Earlier today, the U.S. Bureau of Labor Statistics released the eagerly anticipated unemployment numbers for May, revealing a 1-point increase in the jobless rate (from 8.1 percent to 8.2 percent) over the last month coupled with an underwhelming 68,000 new jobs created. Although the numbers were widely panned as dismal, the worst in a year, raising red flags about the recovery, and even indicative of a global economic slowdown, it’s important to keep in mind the broader trend when reading these reports—slow, but steady improvement in the jobs picture, despite a number of reverses similar to last month’s. This includes the 27 straight months of private sector job growth and the creation of 4.2 million private sector jobs since the end of the recession.
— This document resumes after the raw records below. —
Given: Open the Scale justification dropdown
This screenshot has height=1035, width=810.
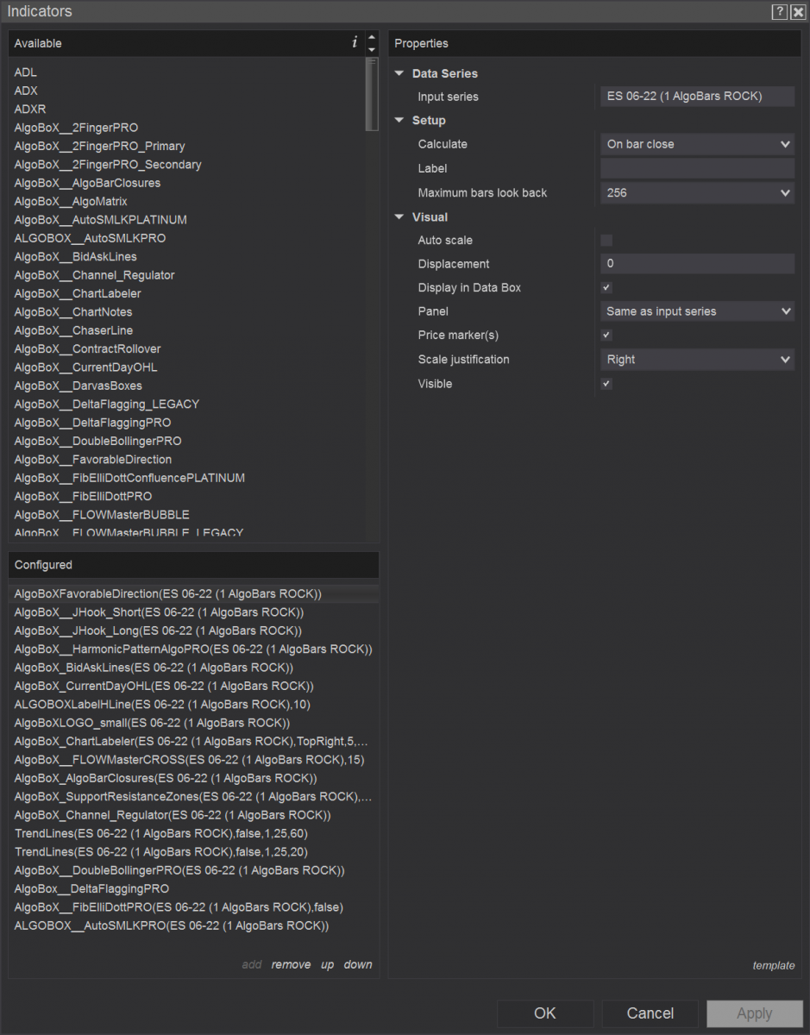Looking at the screenshot, I should (x=697, y=360).
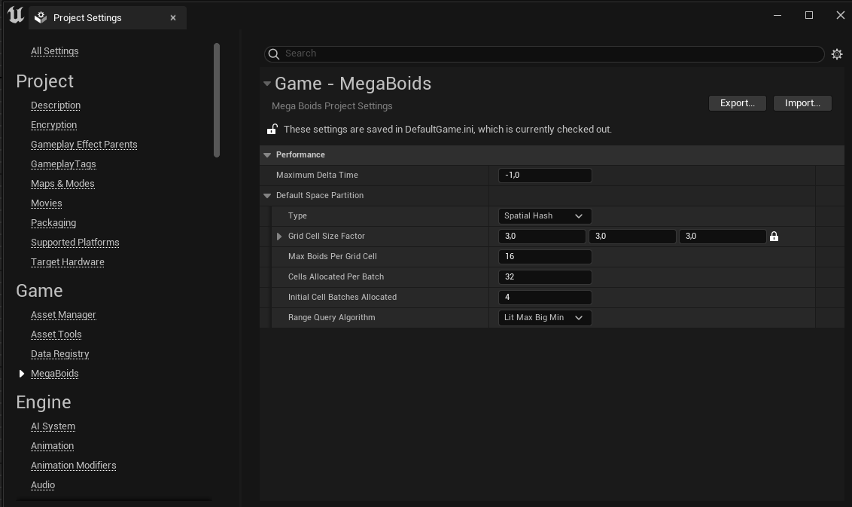The width and height of the screenshot is (852, 507).
Task: Open Maps & Modes settings
Action: (62, 183)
Perhaps most critically, the current recovery has already seen several such periods of stagnant employment growth, yet the overall trend in job creation has been entirely positive in the period since the formal end of the Great Recession in June 2009. When labor market improvement stalls (as it is appearing to stall now), it stalls at a higher plateau than where it stalled the previous year, before continuing to make gains again over the rest of the year. In the months since the end of the recession, the economy has consistently gained back the jobs lost to the recession in fits and starts, perhaps, but showing long-term improvement nonetheless.
Although the chart tracks the length of time the economy has taken to return to pre-recession employment levels, the nation’s unemployment rate has followed the same basic trend of long-term improvements interspersed with late Spring/early Summer periods of stagnating job growth. National unemployment peaked at 10 percent in October of 2009. By June 2010, the jobless rate had dropped to 9.4 percent by April, before rising again to 9.8 percent In November. In 2011, the nation began the year with 9.1 percent unemployment, which dropped to 8.9 percent in March before rising again to 9.1 percent in August. This period was followed by eight straight months of job growth through the Fall of 2011 and the Spring of 2012—during which unemployment rate dropped to 8.1 percent in March and the labor market replaced almost 98 percent of the jobs that existed at the beginning of the recession.
So should we hyperventilate over the one-point increase in the nation’s jobless rate? Probably not—the labor market has acted this way before, improving in fits and starts over the long arc of the recovery, and will likely continue to do so absent a global economic downturn (which may well be in our future—see the ongoing meltdown in the Eurozone and recent big losses in the US stock market—and would certainly derail our own recovery). While the news is undoubtedly not as positive as we would like—especially given the drop in labor force participation and growth in the number of the long-term unemployed—it is still more positive than you probably thought when reading this morning’s headlines.